Wall Street stevig in de plus, GameStop uitblinker
De aandelenbeurzen in New York zijn donderdag met flinke koerswinsten gesloten. De angst voor een economische recessie door sterke renteverhogingen van de Federal Reserve werd verder naar de achtergrond verdrongen. De winkelketen voor computerspelletjes GameStop was een opvallende stijger op Wall Street na goedkeuring voor een aandelensplitsing. Ook werd vast uitgekeken naar het belangrijke Amerikaanse banenrapport dat vrijdag naar buiten komt.

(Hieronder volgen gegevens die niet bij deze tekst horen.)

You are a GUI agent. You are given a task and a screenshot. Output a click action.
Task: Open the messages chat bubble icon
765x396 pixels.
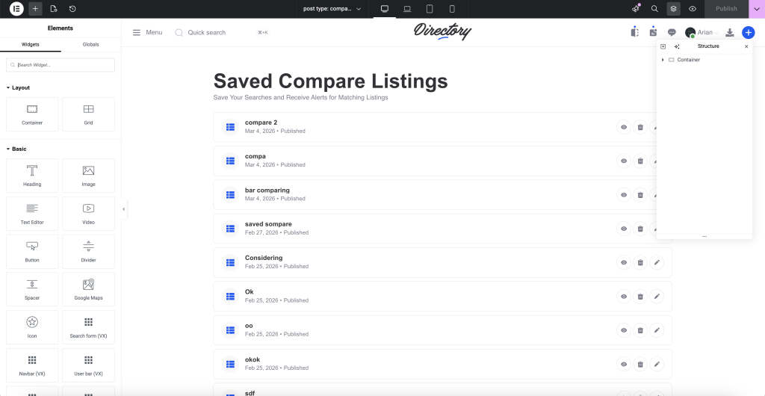tap(672, 32)
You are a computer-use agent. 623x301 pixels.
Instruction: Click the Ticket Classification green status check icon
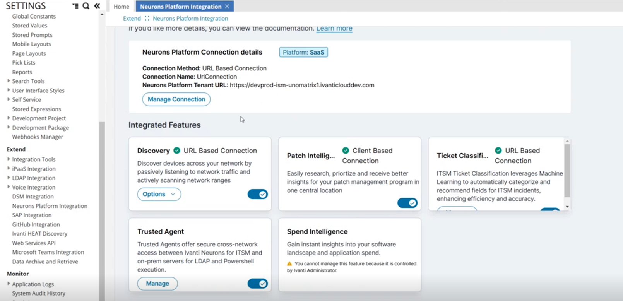pyautogui.click(x=498, y=151)
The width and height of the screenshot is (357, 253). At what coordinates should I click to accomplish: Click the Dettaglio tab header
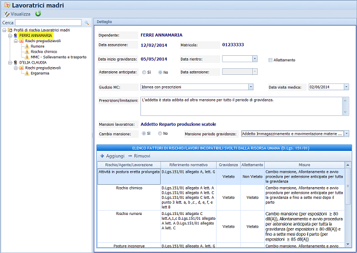tap(105, 21)
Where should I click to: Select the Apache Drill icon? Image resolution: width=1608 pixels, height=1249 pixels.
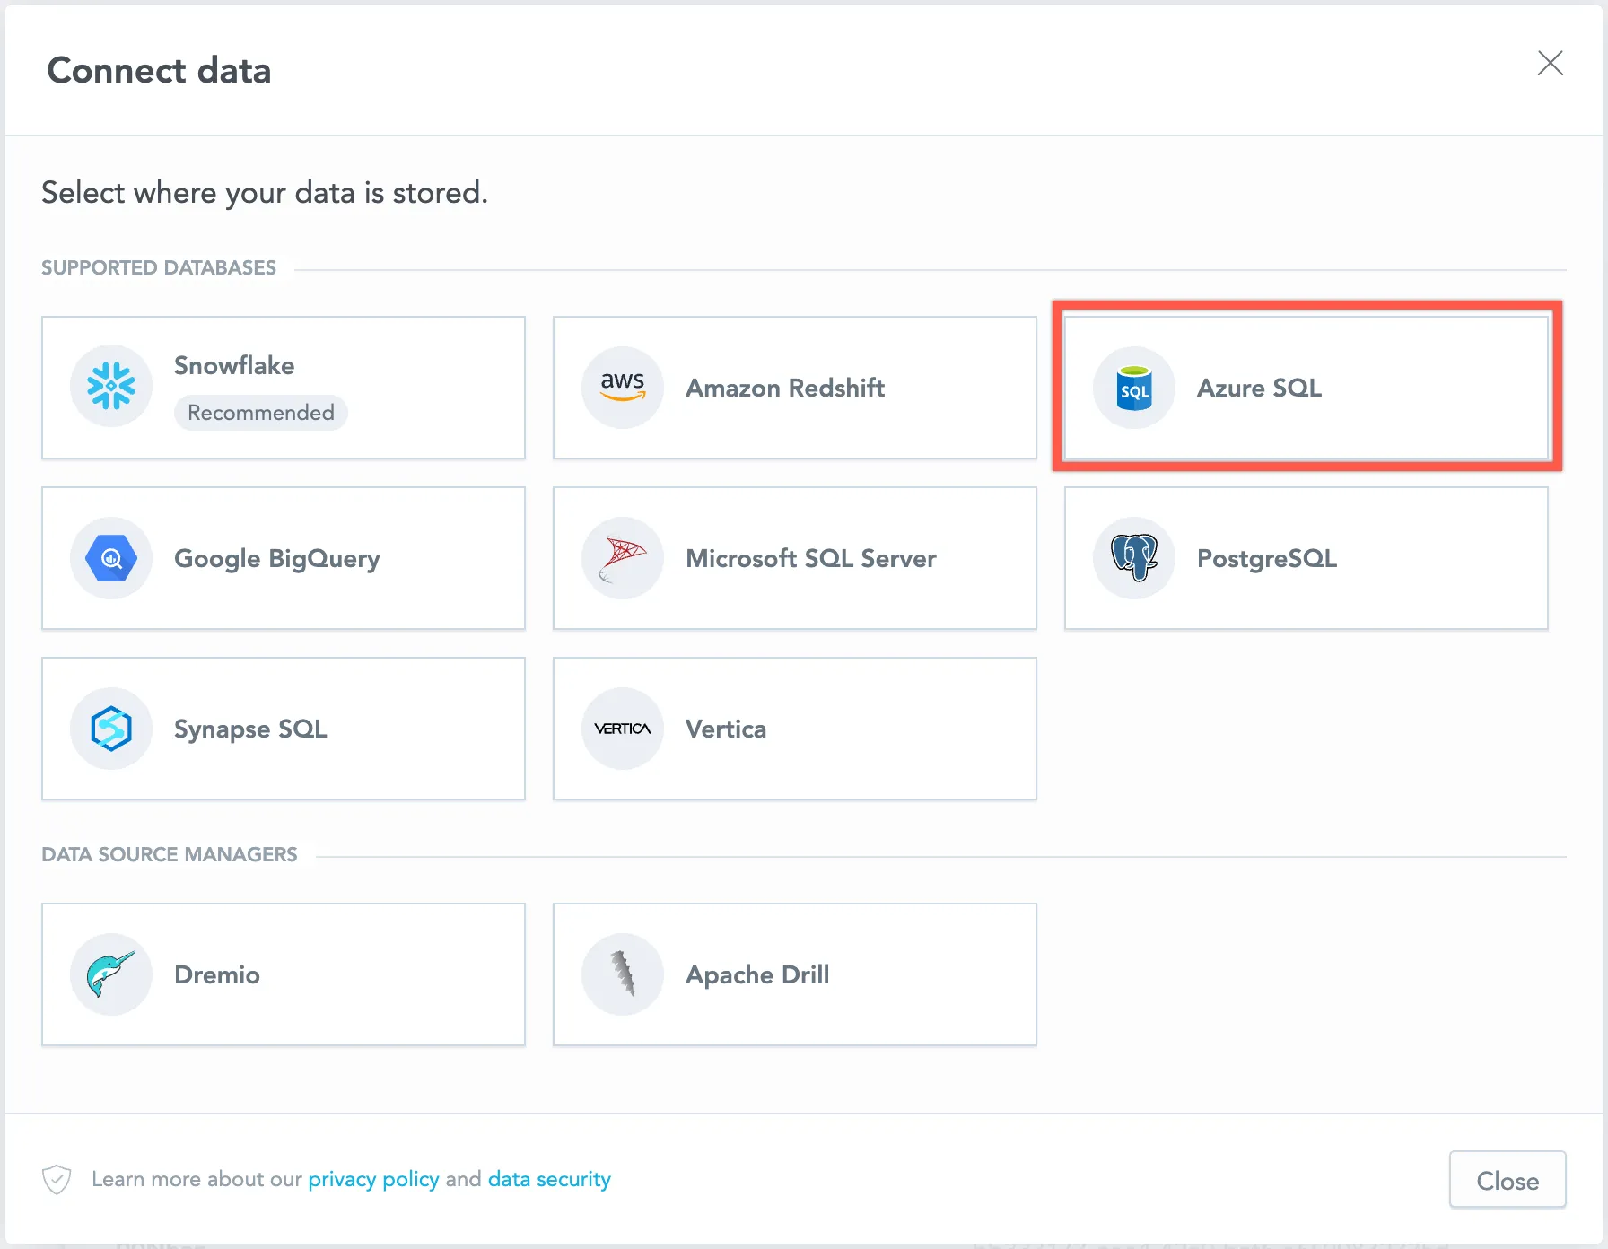[x=622, y=974]
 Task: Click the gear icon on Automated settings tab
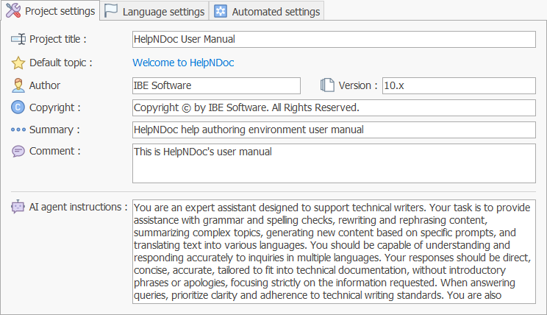pyautogui.click(x=220, y=12)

De Dow-Jonesindex sloot 1,1 procent hoger op 31.384,55 punten. De brede S&P 500 steeg 1,5 procent tot 3902,62 punten en de technologiegraadmeter Nasdaq won 2,3 procent tot 11.621,35 punten.

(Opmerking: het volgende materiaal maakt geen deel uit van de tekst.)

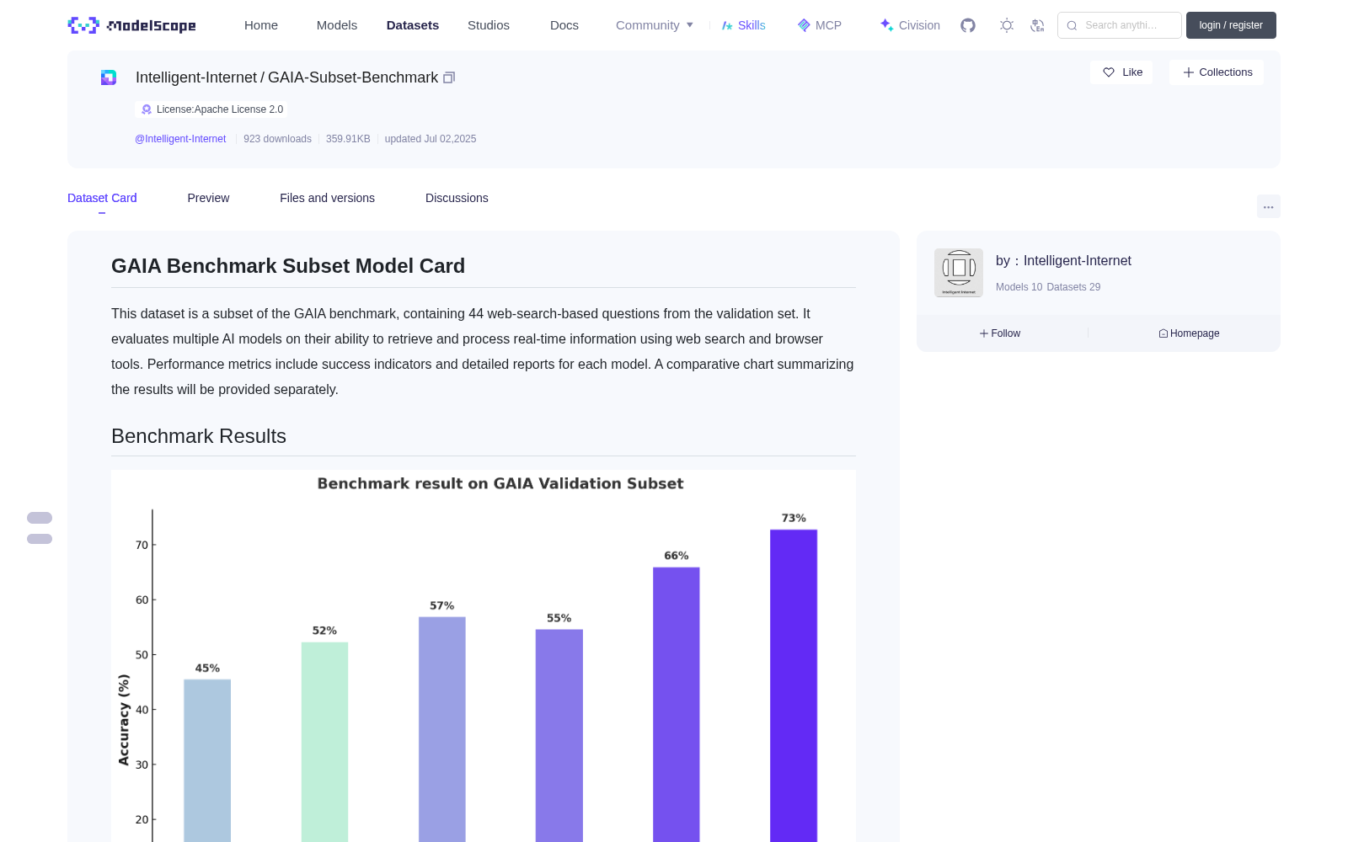Follow the Intelligent-Internet organization
The image size is (1348, 842).
pos(1000,333)
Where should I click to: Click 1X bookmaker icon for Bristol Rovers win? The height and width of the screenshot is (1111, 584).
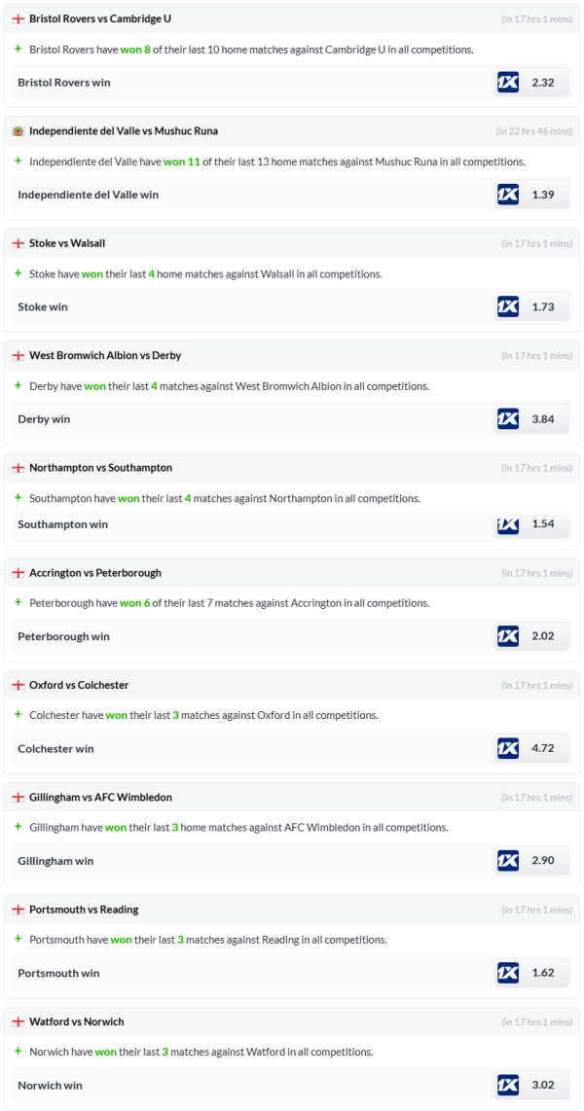(x=508, y=83)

Beleggers kauwden ook nog na op de notulen van de laatste beleidsvergadering van de Fed. Daaruit werd duidelijk dat de Amerikaanse centrale bank zich vooral zorgen maakt over de hoge inflatie en die met verdere renteverhogingen wil aanpakken. Over een mogelijke recessie lijken de centrale bankiers zich vooralsnog geen zorgen te maken.
GameStop dikte ruim 15 procent aan. Aandeelhouders krijgen na de sluiting van de markt op 18 juli een dividend van drie extra aandelen GameStop voor elk aandeel dat ze bezitten. Door die splitsing wordt het aandeel goedkoper en aantrekkelijker voor kleine beleggers. Dat vergroot ook de verhandelbaarheid van het aandeel GameStop.
De chipbedrijven Intel, Nvidia en AMD stegen tot 5 procent na meevallende kwartaalresultaten van de Zuid-Koreaanse concurrent Samsung. De grootste fabrikant van geheugenchips ter wereld nam daarmee de vrees over de impact van de afzwakkende consumentenvraag en de stijgende materiaalkosten in de chipindustrie weg.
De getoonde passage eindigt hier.